Joining files using awk not extracting all columns from File 2


 
Thread Tools Search this Thread
Top Forums Shell Programming and Scripting Joining files using awk not extracting all columns from File 2
# 15  
Old 04-09-2016
Quote:
Originally Posted by venkat_reddy
... ... ...

Hope you got my requirement.

Thanks
It is hard to get your requirements when you change them every time you add a new post to this thread. And, the requirements still are not clear.

Until post #12 in this thread we didn't know the type of the key field in your input files (and, in post #12, it still isn't stated; we just have to assume that that field is a numeric rather than a string value because the sample data shown is out of order for a string value). Until post #12, we also did not know that the key field in your input files could not only be missing from either file, but can also be duplicated in file 1.
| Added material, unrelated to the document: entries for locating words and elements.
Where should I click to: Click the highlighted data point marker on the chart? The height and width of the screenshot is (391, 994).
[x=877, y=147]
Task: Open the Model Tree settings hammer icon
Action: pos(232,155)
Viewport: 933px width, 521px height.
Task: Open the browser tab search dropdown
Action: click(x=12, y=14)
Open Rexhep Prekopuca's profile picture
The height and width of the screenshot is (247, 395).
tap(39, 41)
Can key values also be duplicated in file 2?

If there can be duplicates in both files, what output is supposed to be produced? For example, a key exists two times in file 1 and three times in file 2, are there supposed to be six output records (a cross product of the input records) or are the first records with a key from each file matched, the 2nd records with that key matched, and the unmatched record with that key from file 2 written with empty values for the missing file 1 record data?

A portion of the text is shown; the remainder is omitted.